**Dataset items:**
□ □ □

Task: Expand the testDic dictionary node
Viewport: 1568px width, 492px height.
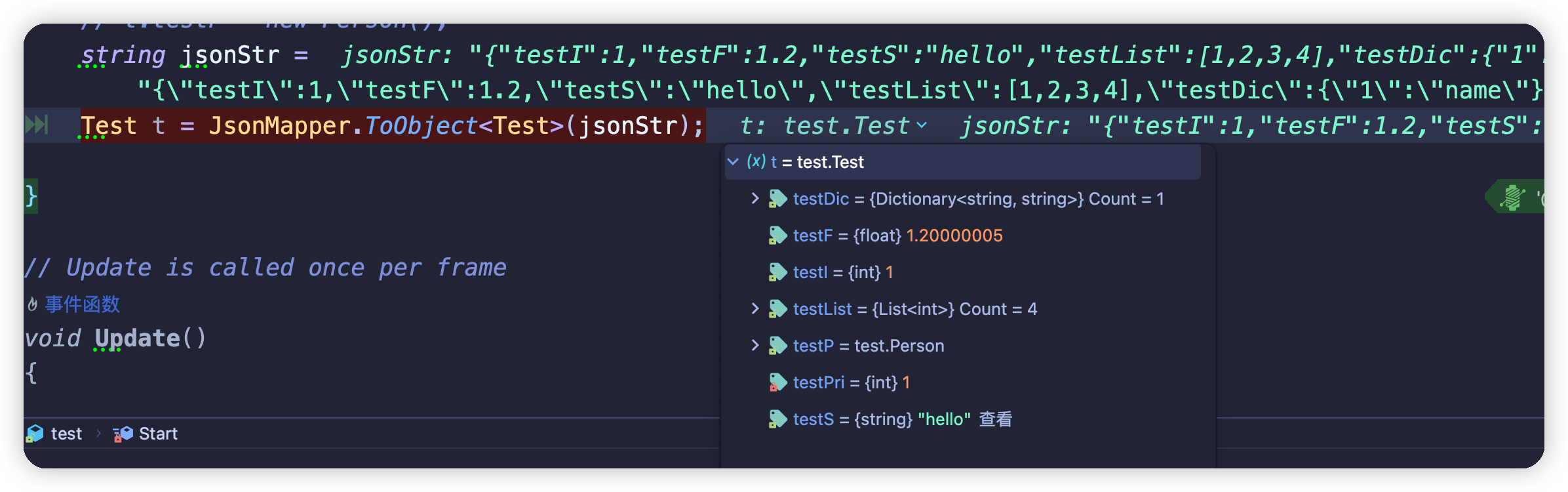Action: [755, 198]
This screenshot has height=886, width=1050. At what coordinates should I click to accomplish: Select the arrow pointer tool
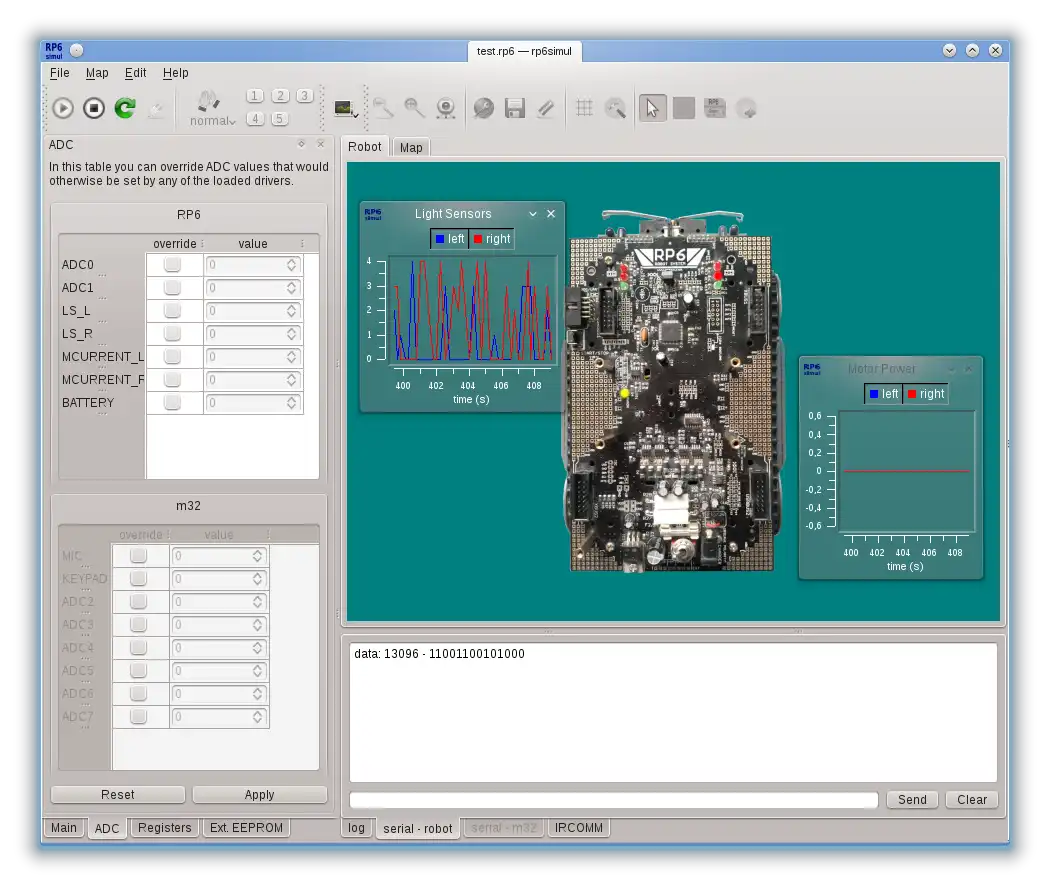[x=652, y=108]
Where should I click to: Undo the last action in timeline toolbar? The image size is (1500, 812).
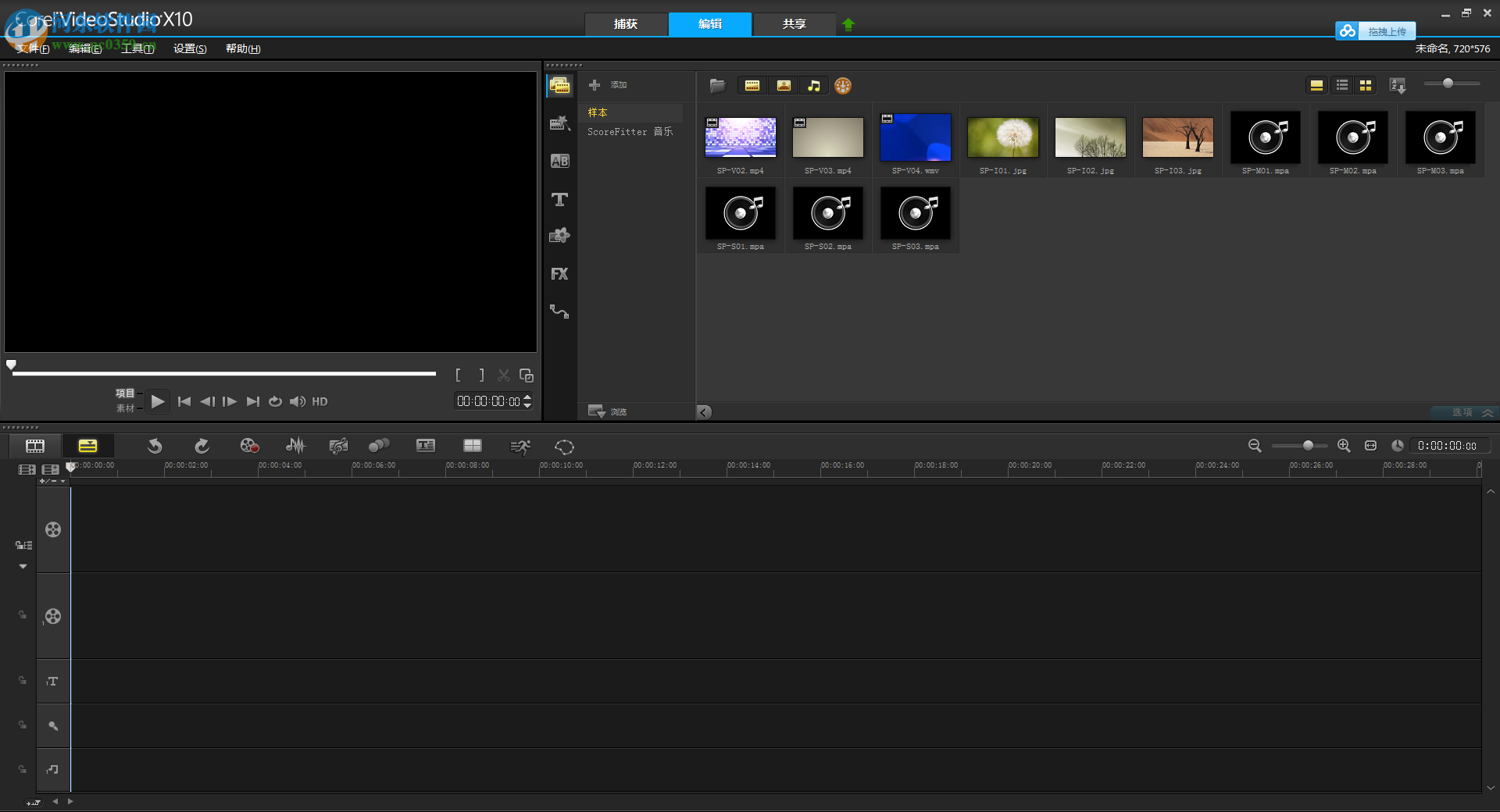[155, 446]
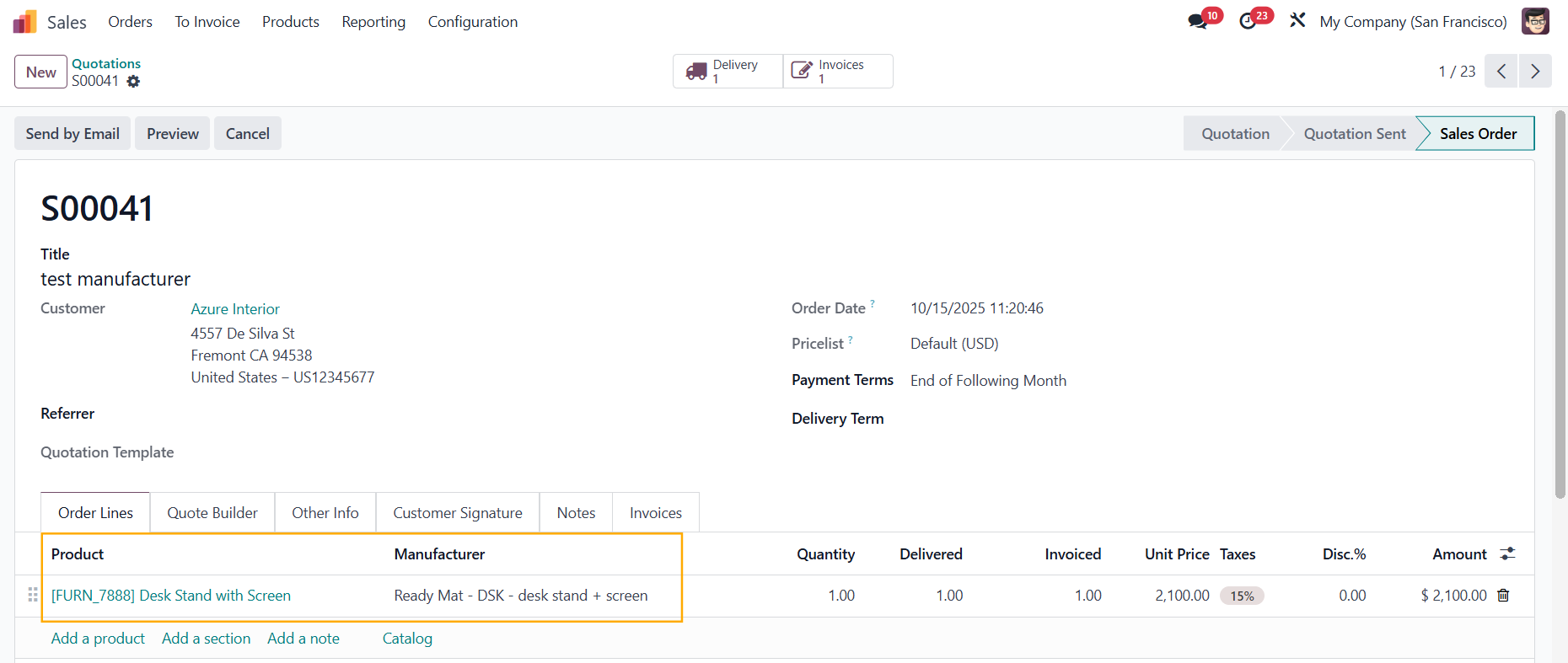Switch to the Other Info tab
Screen dimensions: 1568x663
tap(325, 513)
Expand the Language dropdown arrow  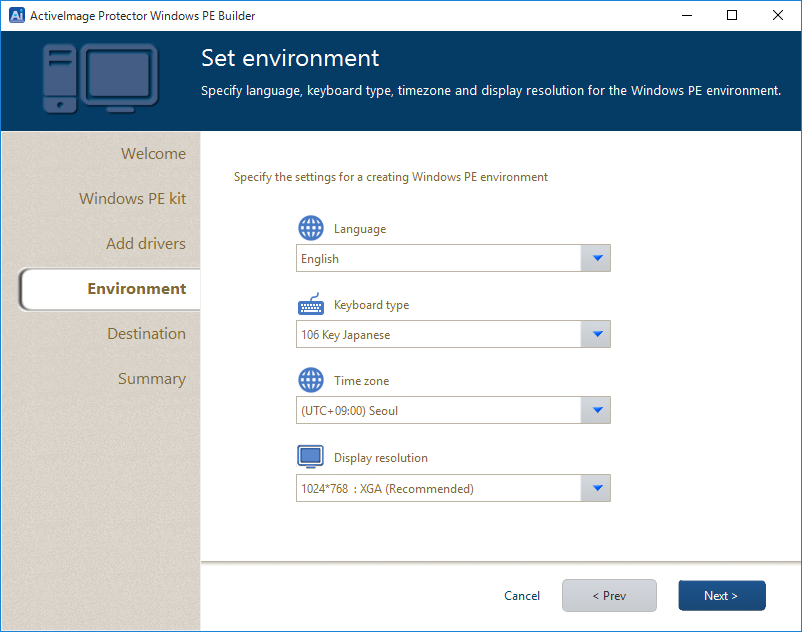coord(596,258)
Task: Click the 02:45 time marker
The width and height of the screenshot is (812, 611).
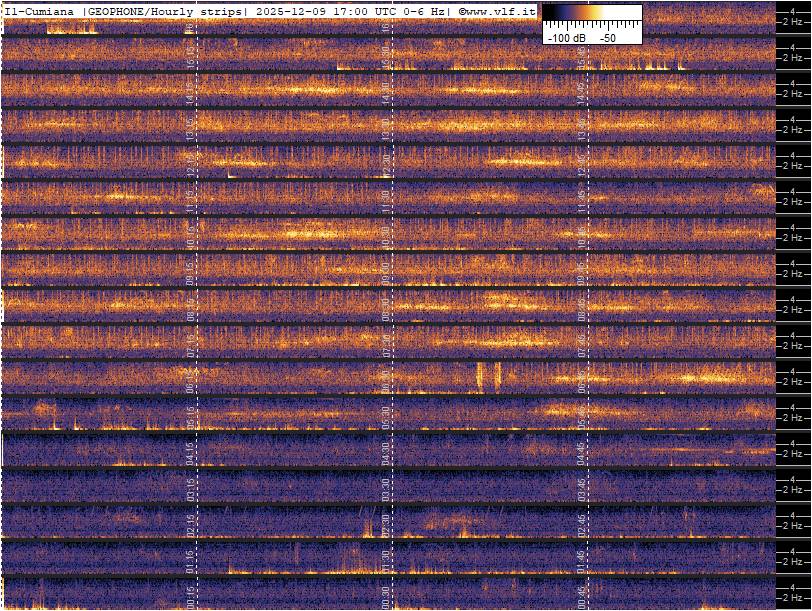Action: coord(580,523)
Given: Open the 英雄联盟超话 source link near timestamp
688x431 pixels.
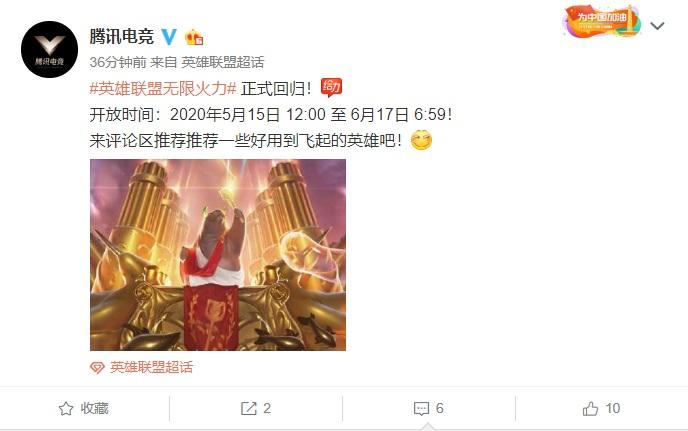Looking at the screenshot, I should click(x=222, y=62).
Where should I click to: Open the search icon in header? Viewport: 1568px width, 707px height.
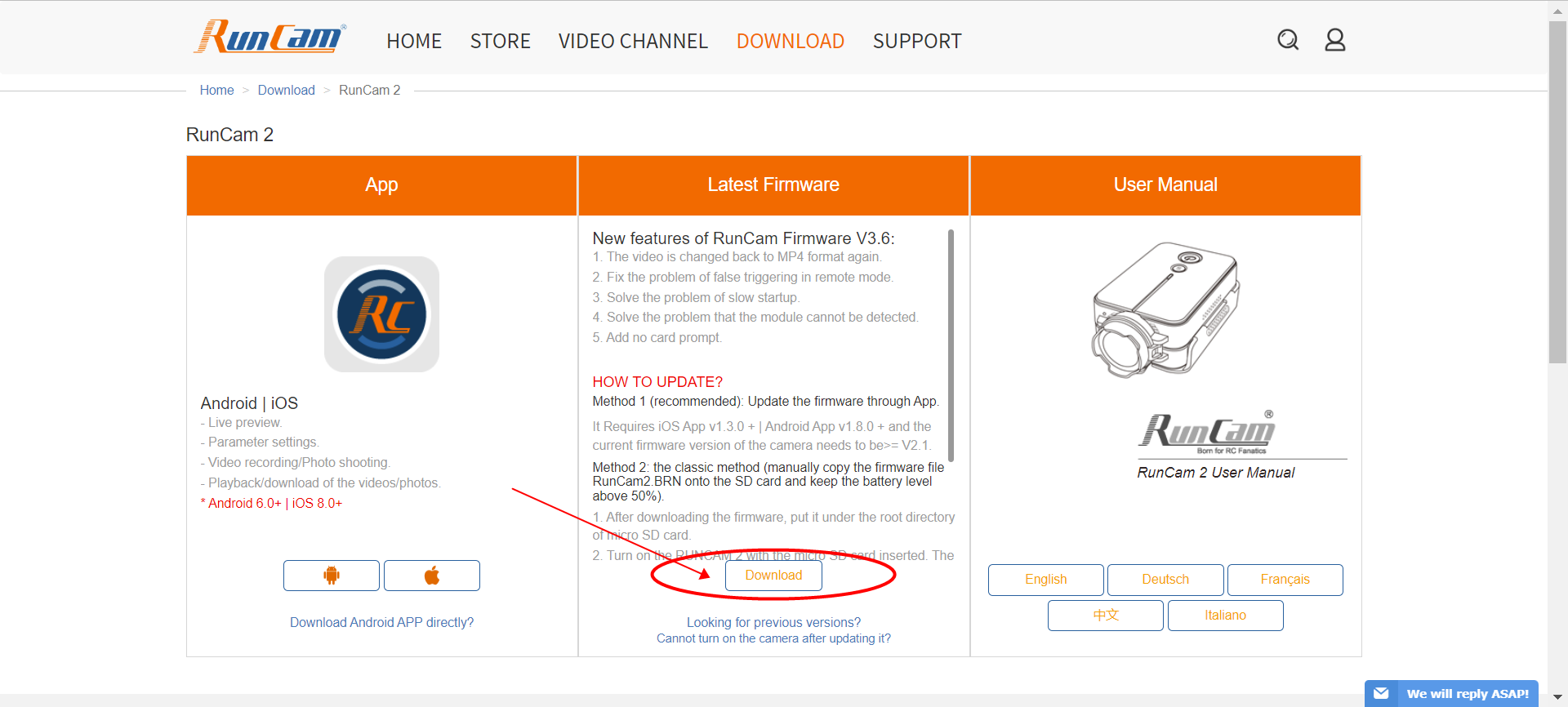(x=1288, y=39)
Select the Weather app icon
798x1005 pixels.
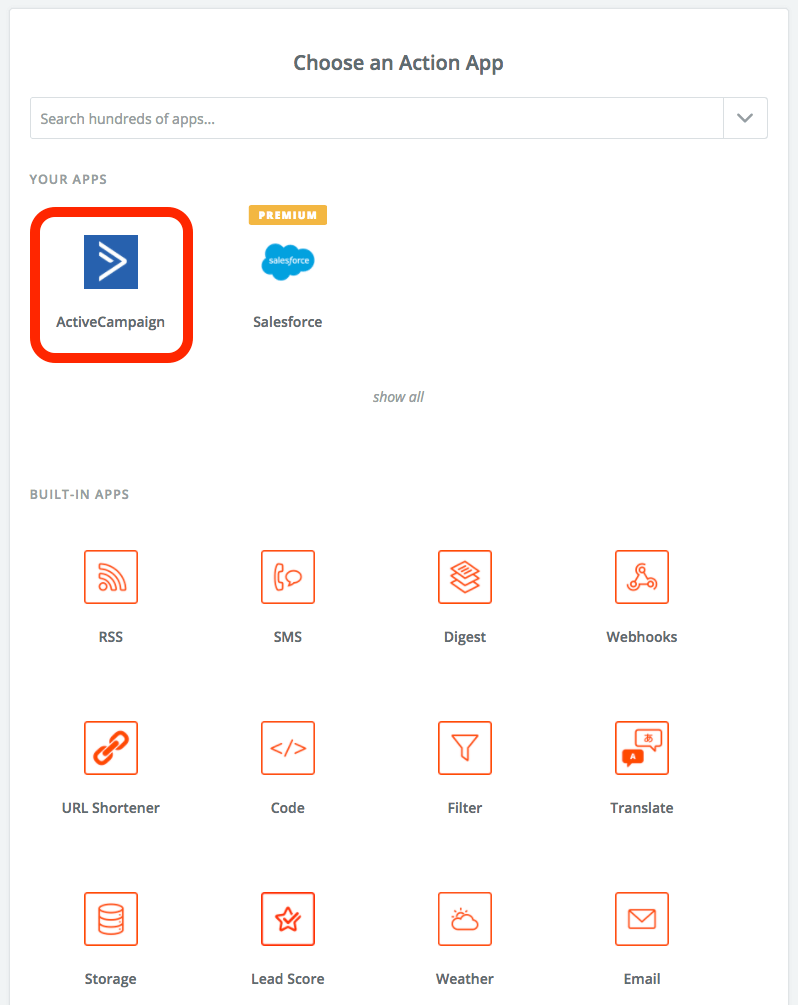tap(465, 919)
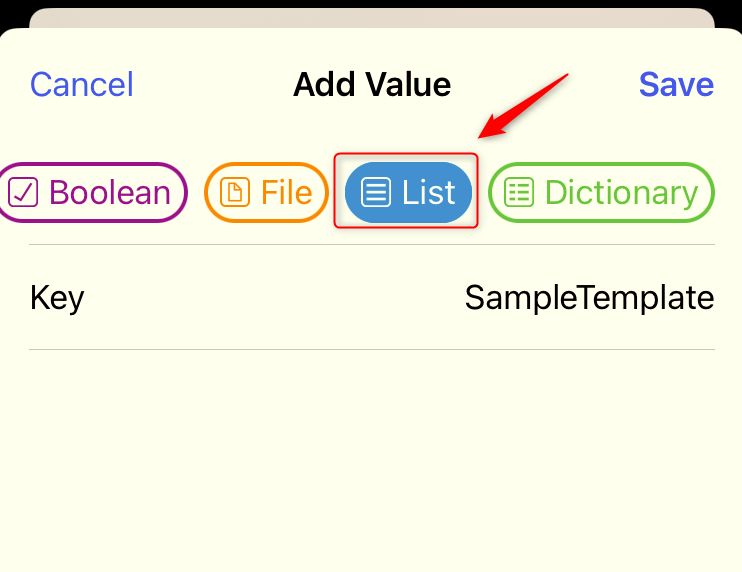Screen dimensions: 742x572
Task: Click the word Dictionary in its chip
Action: [621, 192]
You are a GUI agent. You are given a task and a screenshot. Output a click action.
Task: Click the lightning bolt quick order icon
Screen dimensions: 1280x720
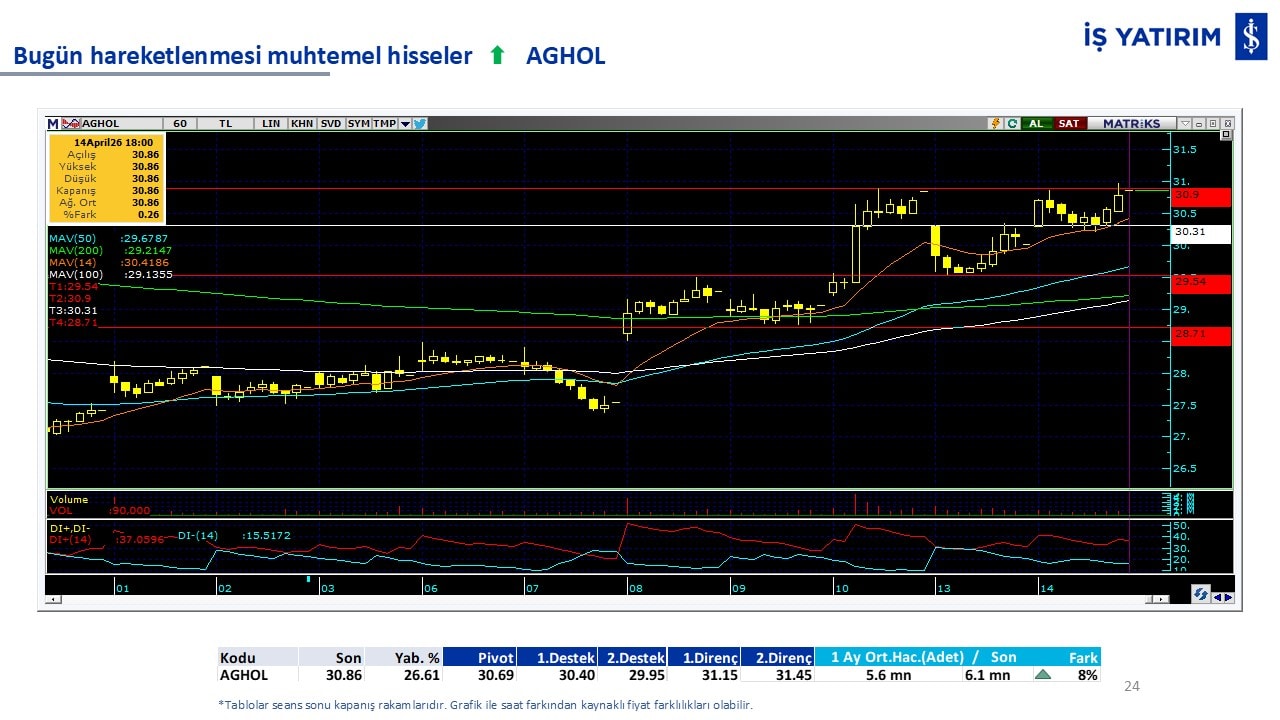[x=995, y=124]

□ □ □

**The task:** I would like the exact lines from the data above, starting with the one that holds "Task: Click the 02:45 time marker" and going on through the one that holds "Task: Click the lightning", without the pictures.

**Task answer:**
Task: Click the 02:45 time marker
The width and height of the screenshot is (812, 611).
Action: coord(580,523)
Given: Open the 英雄联盟超话 source link near timestamp
688x431 pixels.
Looking at the screenshot, I should click(x=222, y=62).
Where should I click to: Open the search icon in header? Viewport: 1568px width, 707px height.
(x=1288, y=39)
Select the Weather app icon
798x1005 pixels.
tap(465, 919)
Screen dimensions: 742x572
Task: Click the word Dictionary in its chip
Action: [621, 192]
You are a GUI agent. You are given a task and a screenshot. Output a click action.
Task: Click the lightning bolt quick order icon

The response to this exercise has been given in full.